Simulation runs outside live request paths.

Components:

  • Synthetic event generator
  • Contributor behavior models
  • Attack scenario definitions
  • Metric collectors

Simulations replay event timelines to observe:

  • Incentive stability
  • Abuse success rates
  • Convergence behavior

7. Trust Boundaries & Failure Isolation

Boundary Purpose
Django ↔ FastAPI Prevent compute failures from corrupting core data
Media storage Isolate large binary handling
Simulation Avoid mixing experimental logic with live flows

Failure in FastAPI services must not invalidate persisted data.


8. API Boundaries (High-Level)

Core API (Django REST)

  • User identity and contributor profiles
  • Claims and events
  • Evidence metadata
  • Reward state persistence

Verification Service (FastAPI)

  • Media analysis pipeline
  • Integrity signals
  • Evidence scoring

Reward Service (FastAPI)

  • Reward computation
  • Simulation endpoints
  • Replay and auditing

9. Security & Safety Considerations

  • No public endpoints exposed
  • No real user data processed
  • JWT used only for local testing
  • Rate‑limiting and abuse prevention are conceptual only

The architecture assumes additional safeguards would be required for real deployment.


10. Scalability (Conceptual)

While not implemented, the architecture supports:

  • Horizontal scaling of FastAPI services
  • CDN‑backed media delivery
  • Partitioning by geography or event type

Scalability is discussed as a design exercise, not a performance claim.


11. Known Architectural Limitations

Authentication, authorization, and throttling are intentionally relaxed during prototyping and will be enforced at the API and gateway level in later stages.

  • No strong identity guarantees
  • No cryptographic media provenance
  • Reputation bootstrapping remains unresolved
  • Simulation accuracy depends on assumptions

These limitations are intentionally documented.

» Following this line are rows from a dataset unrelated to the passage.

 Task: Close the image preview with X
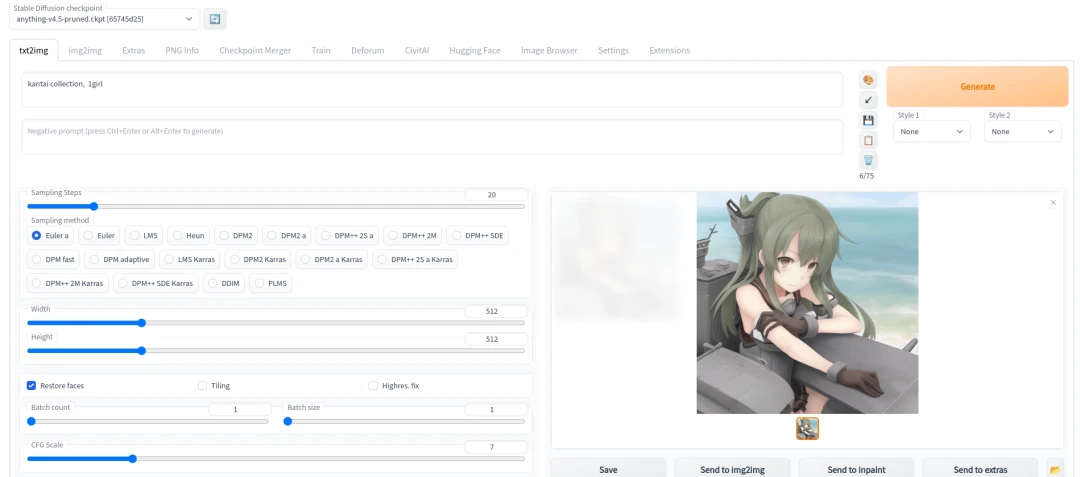point(1052,203)
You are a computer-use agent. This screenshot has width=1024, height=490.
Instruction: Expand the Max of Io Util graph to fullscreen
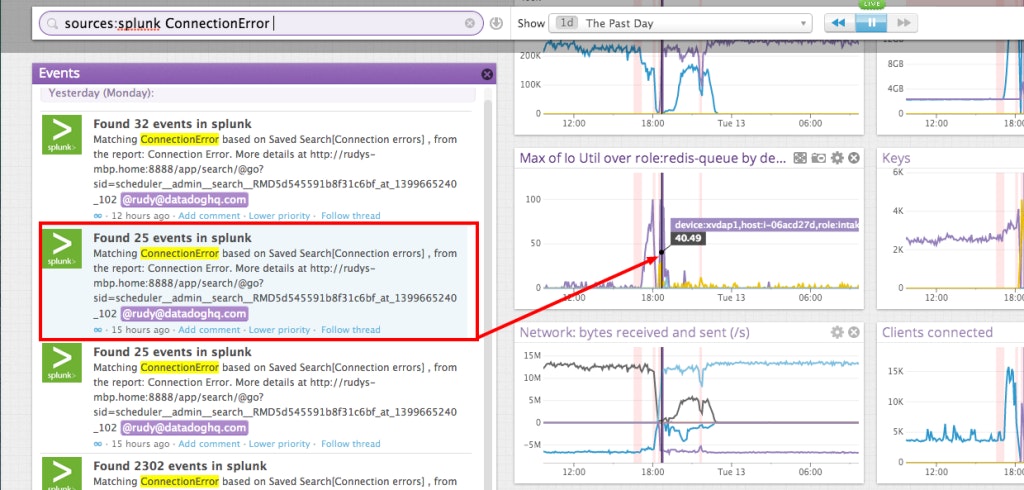800,159
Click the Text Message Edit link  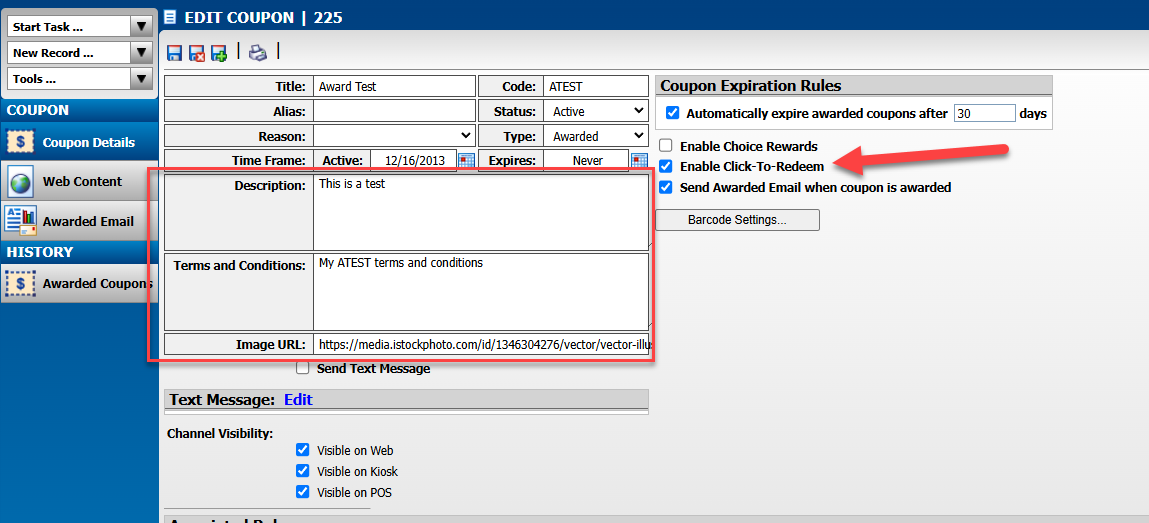298,400
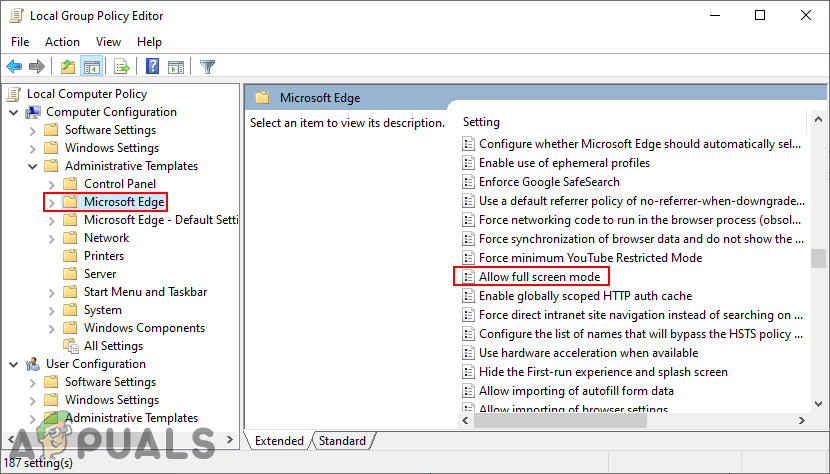Click the Back arrow toolbar icon
The width and height of the screenshot is (830, 474).
pos(14,67)
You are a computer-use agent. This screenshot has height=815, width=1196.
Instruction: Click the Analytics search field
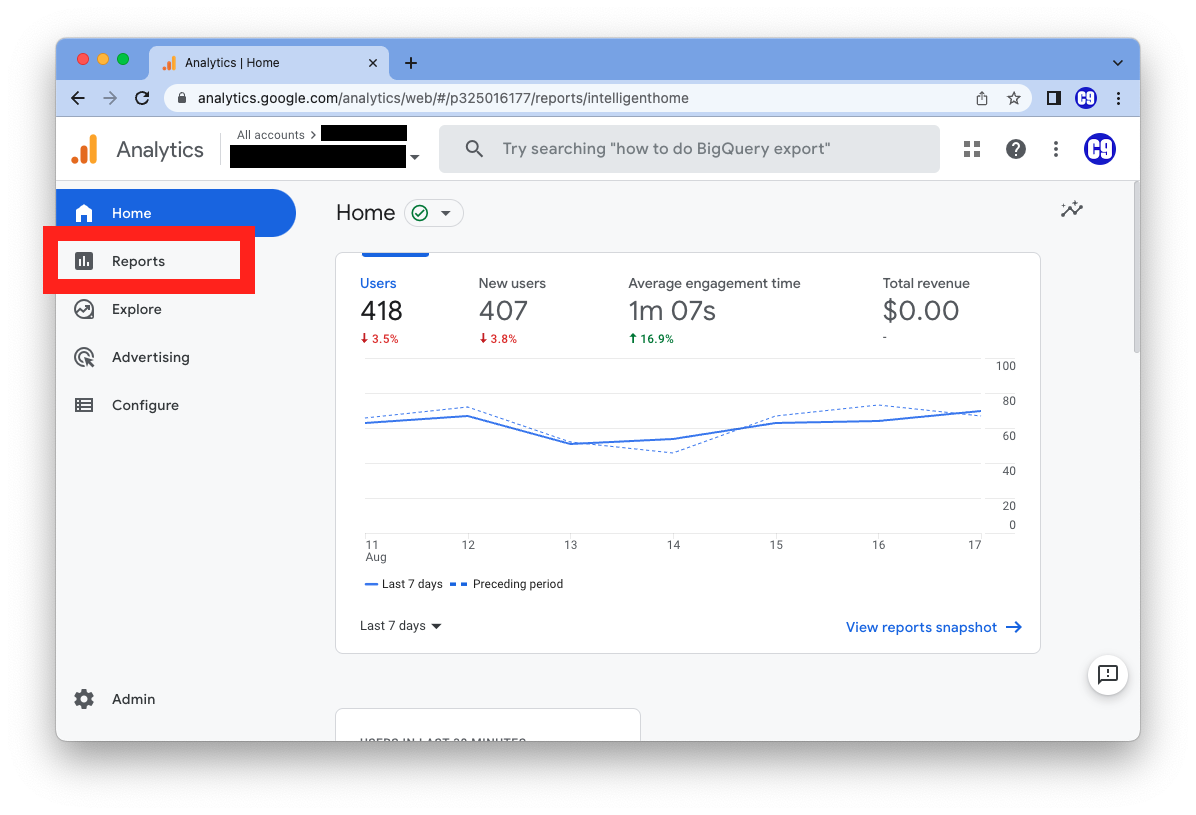click(689, 149)
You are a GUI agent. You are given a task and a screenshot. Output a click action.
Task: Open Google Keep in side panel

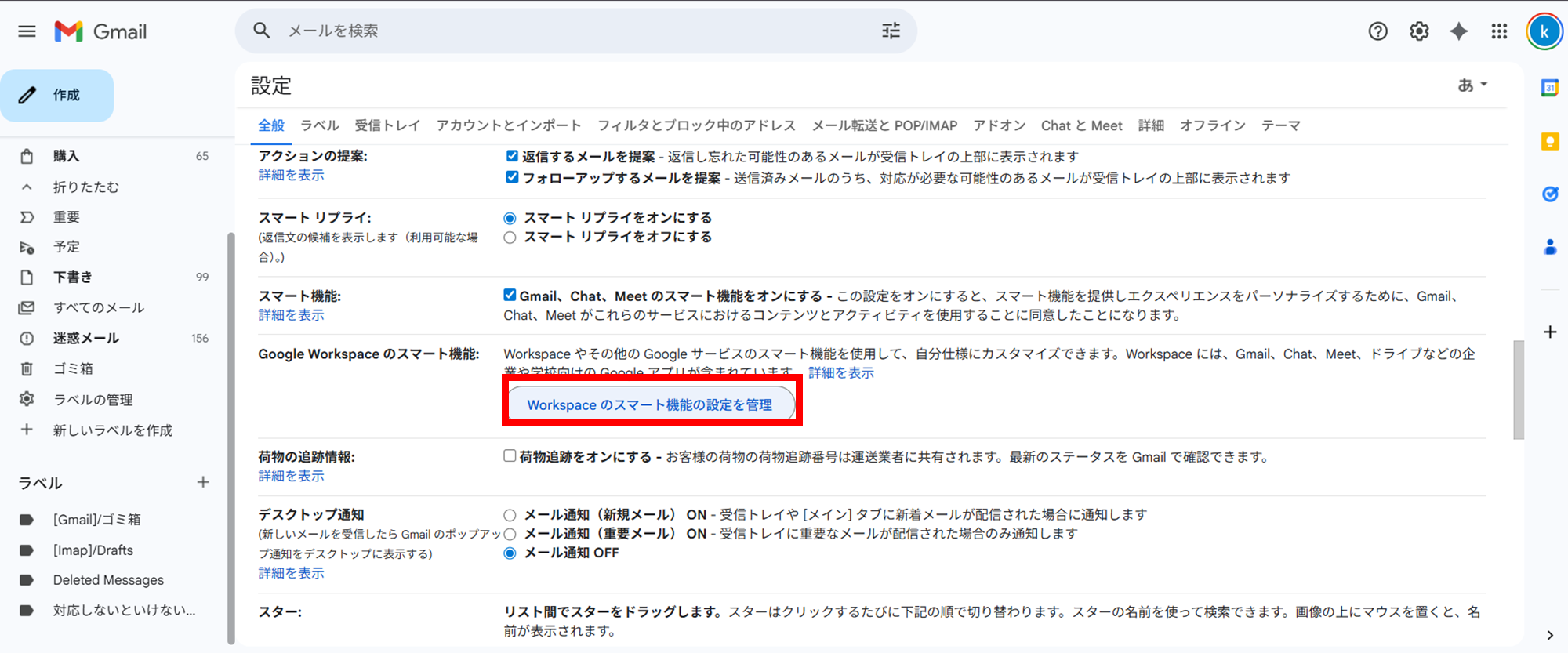point(1549,141)
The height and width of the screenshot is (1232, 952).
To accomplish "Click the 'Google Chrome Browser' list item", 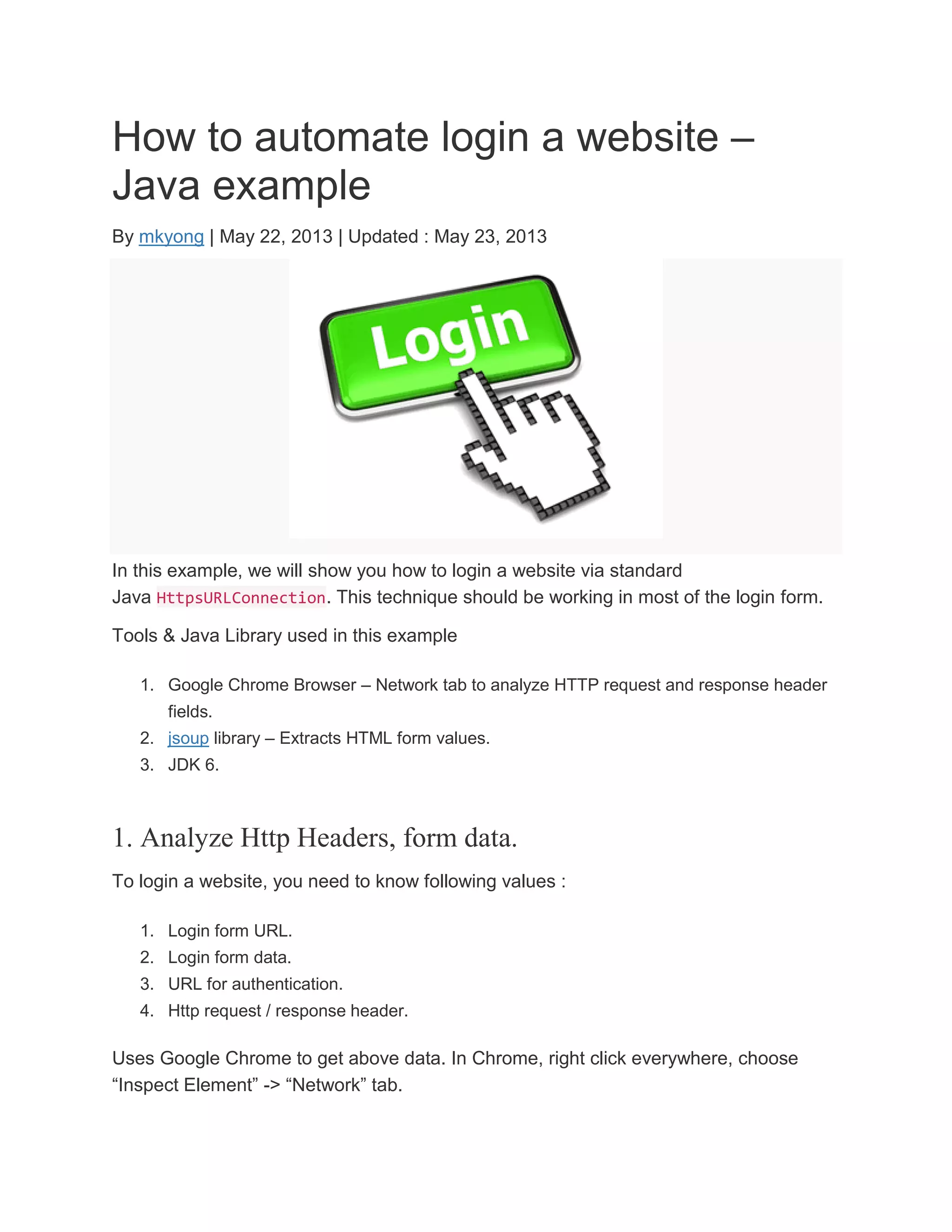I will [x=497, y=698].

12. Why This Architecture Matters

This design emphasizes:

  • Explicit uncertainty handling
  • Separation of trust‑critical data from heuristics
  • Incentive experimentation without user harm

The architecture is intended as a thinking tool, not a deployment blueprint.


13. Disclaimer

This architecture document represents a personal research exercise and should not be interpreted as a production recommendation or policy guidance.